En el Clásico, como en aquellos partidos de voleibol de “Las Reinas del Caribe”, el deporte mostró sus mejores credenciales como elemento didáctico y unificador que da sentido de pertenencia, destaca lo comunitario y, de paso, masajea la autoestima nacional tan golpeada en estos últimos meses.
Perdón por la nostalgia, pero a mí, el Clásico me remitió al poema/canción “Fiesta” de J.M. Serrat.
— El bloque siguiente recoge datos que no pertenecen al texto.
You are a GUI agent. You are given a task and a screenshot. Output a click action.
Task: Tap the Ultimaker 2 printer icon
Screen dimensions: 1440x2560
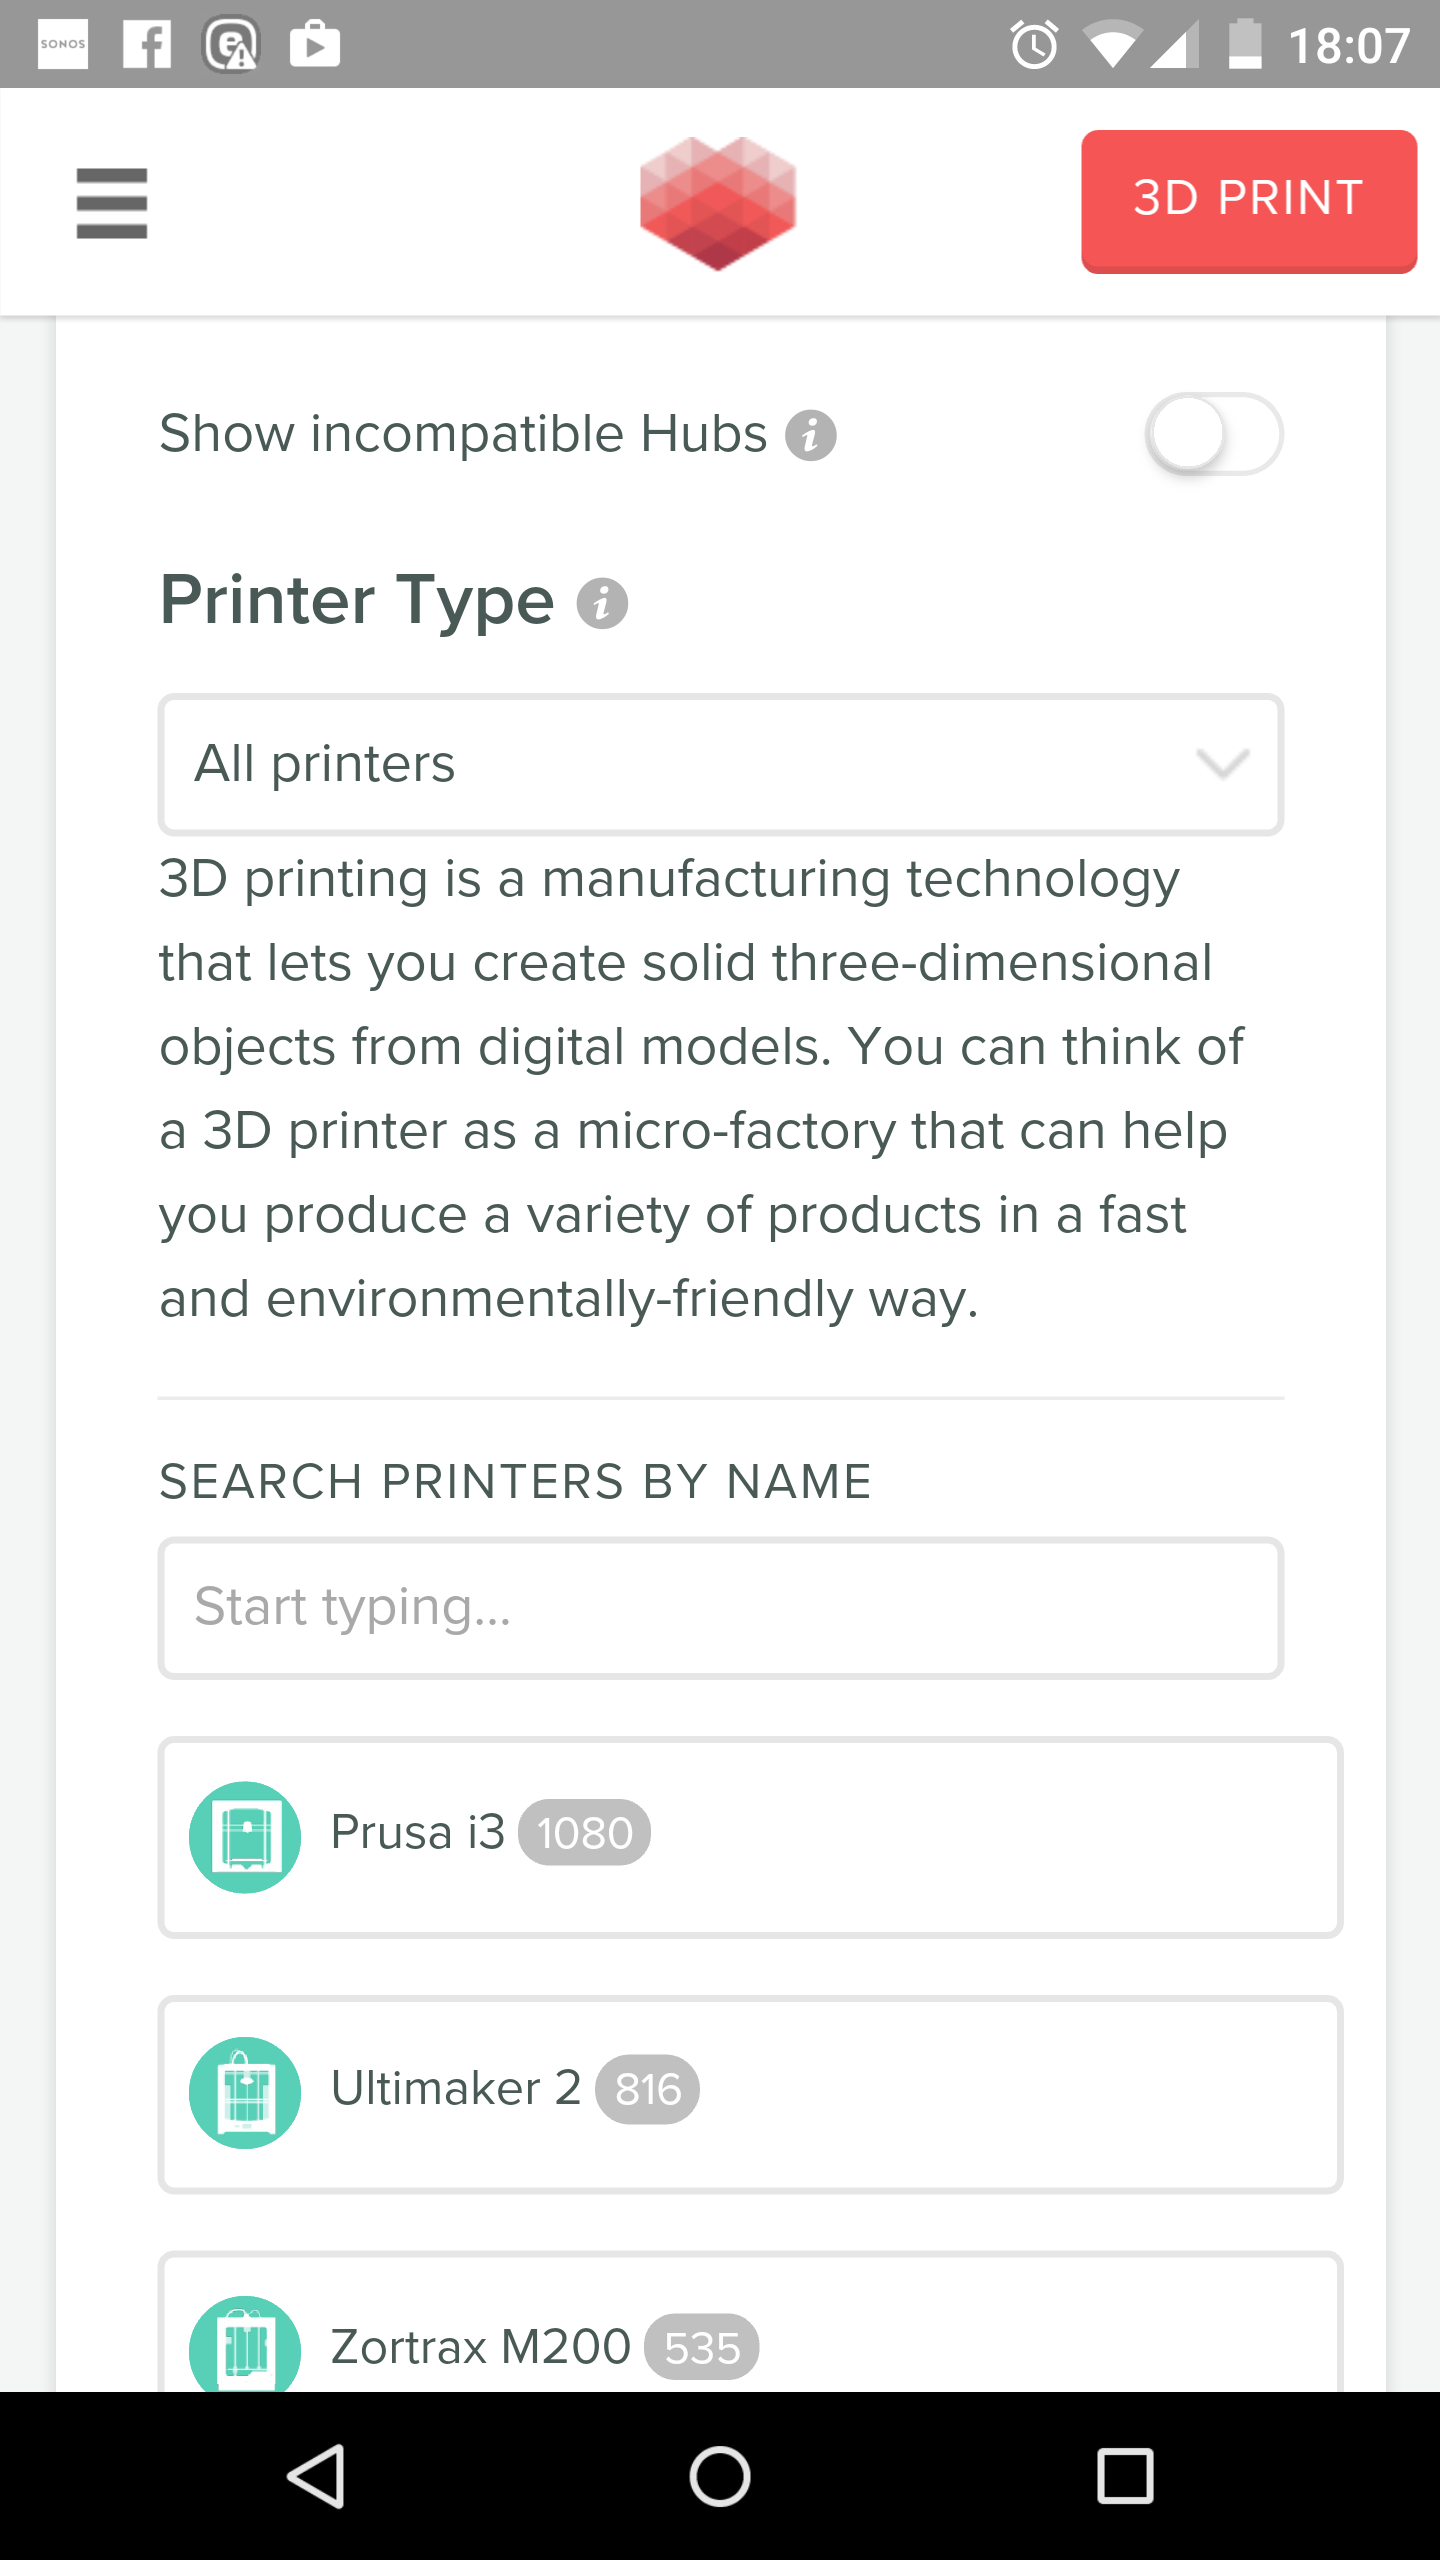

Durante once días, “el noble y el villano, el prohombre y el gusano”, buenos malos, ricos pobres, vecinos bullosos, guachimanes atentos, millonarios alocados, oficialistas bulteros y opositores “bultosos”, todos disfrutaron de la fiesta de igual a igual y en cualquier lugar: en la octava planta del Marriott, o en la planta única de “El Bomba”, de aquel lado; en la villa de Romana, o en la casa de la Zurza, en el pent-house de Piantini, o en la pieza de La Yuca.
Lamentablemente, el out 27 “nos dijo que llegó el final, y con la resaca a cuestas” cada quien volvió a su realidad.
El Clásico debe servir de inspiración, para que los dominicanos, cual Junior Caminero, conectemos el jonrón de la unidad nacional, ahora que por culpa de un Mr. terrorista, convicto, racista y anaranjado, el mundo anda patas arriba, y en el estrecho de Ormuz “comienza la segunda del noveno”.